Sindrom Cotard, Ketika Seseorang Merasa Dirinya Telah Mati

Windratie | CNN Indonesia
Jumat, 06 Nov 2015 09:46 WIB
Sindrom ini disebut juga sebagai 'sindrom mayat berjalan'. Penderitanya percaya mereka telah mati, bagian tubuh mereka mati, bahkan mereka seutuhnya tidak ada.
Ilustrasi depresi. (Getty images/ hikrcn)
Jakarta, CNN Indonesia -- Sebuah penyakit mental langka membuat penderitanya percaya jika mereka telah mati, setengah mati, atau bahkan tidak ada di dunia.

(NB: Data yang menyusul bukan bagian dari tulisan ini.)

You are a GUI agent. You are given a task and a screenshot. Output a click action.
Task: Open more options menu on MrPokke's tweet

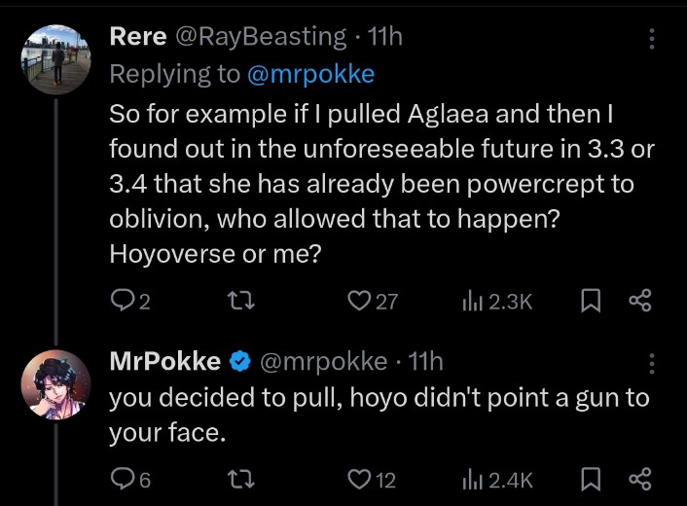652,364
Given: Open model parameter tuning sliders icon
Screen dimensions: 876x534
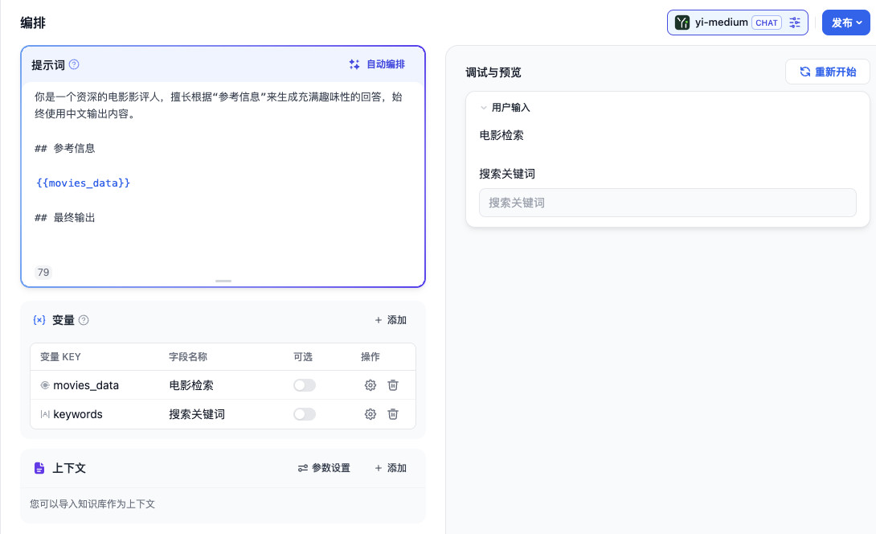Looking at the screenshot, I should [x=795, y=23].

Inilah yang disebut sebagai sindrom cotard.

Dijuluki juga sebagai 'sindrom mayat berjalan', ini adalah kondisi ketika pasien percaya bahwa mereka telah mati, bagian tubuh mereka mati, bahkan mereka seutuhnya tidak ada.

Meskipun tidak diklasifikasikan di bawah Diagnostik dan Statistik Manual Gangguan Mental (DSM-V), tapi dalam Klasifikasi Internasional Penyakit, kondisi ini diakui sebagai 'penyakit kesehatan manusia'.

ADVERTISEMENT

SCROLL TO CONTINUE WITH CONTENT

Yayasan penyakit mental Mind menjelaskan, kondisi ini berhubungan dengan psikosis, depresi klinis, dan skizofrenia.

Dilaporkan oleh Independent, juru bicara Mind mengatakan bahwa sindrom ini langka. “Sindrom cotard adalah khayalan yang biasanya dikaitkan dengan penolakan eksistensi diri,” katanya.

Seseorang yang mengalami delusi percaya mereka mati, sekarat, bagian tubuh mereka tidak ada, mereka tak perlu melakukan kegiatan yang menjaga diri mereka hidup, misalnya minum, makan, kebersihan dasar, dan lain sebagainya.

Ahli saraf Perancis, Jules Cotard, mengindentifikasi kasus pertama sindrom ini pada tahun 1800-an. Dia menggambarkan seorang perempuan menderita kondisi di mana dia merasa 'tidak punya otak, tidak punya saraf, tidak punya dada, tidak punya perut, tidak punya usus. Hanya kulit dan tulang di tubuh yang membusuk.”

Esme Weijun Wang adalah orang yang pernah mengalami sindrom cotard. Dia menceritakan pengalamannya mengalami kondisi tersebut selama dua bulan.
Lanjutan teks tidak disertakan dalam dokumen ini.